What are we to make of the evocation of seeing “Say his name” scrawled on a wall in blood? Saying Candyman’s name brings about destruction, while the directive to cite the individual names of Black people murdered by police is, contemporarily, meant as a rallying cry of grief and defiance. The film recognizes Candyman as a totem of the fallen, placing him in a lineage of tragedy and injustice. Perhaps, then, the idea of the film is that those dead can be marshaled into a force of necessary reprisal, a Golem forged by the abuses of white society and now put in service of a new mission. The cycle of violence is not broken, it is only spun in another direction.

That’s a provocative concept, but not one that the film delivers on thoroughly enough. For all its didacticism, particularly about literal art versus the more abstractly representational kind, Candyman’s script doesn’t arrive at anything either persuasively concrete or compellingly allusive.

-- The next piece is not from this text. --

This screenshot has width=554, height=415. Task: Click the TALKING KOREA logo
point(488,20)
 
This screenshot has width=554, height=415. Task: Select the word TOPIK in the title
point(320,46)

It wants its metaphor and its reality at once, dueling approaches that give the film a sag at its center. This has a detrimental effect on the tension of the film; DaCosta doesn’t build to many big scares, either demurring at the violence or jumping into it at an awkward editing gait. The film is so busy working through what it’s trying to say that it loses its specific pacing and texture, tumbling toward a finale that subverts its own rules and confuses its argument. 

It is no doubt difficult to adapt an old legacy for the here and now, to reshape its sociopolitical and psychosexual storms into the vernacular of a very alert and discursive present day. Candyman makes an admirably full-throated effort to manage that tricky task, honoring the troubled but cherished original thing (it’s great to see Vanessa Williams briefly reprising her 1992 role, to that end) while trying to add new dimension—or, rather, to more fully tease out the context that was always there. With a tighter, more incisive script, DaCosta probably could have triumphed. But her bracing images are interrupted by writing that is all too eager to explain what we’re seeing—as if it’s not already evident, staring right back at the audience, whispering volumes.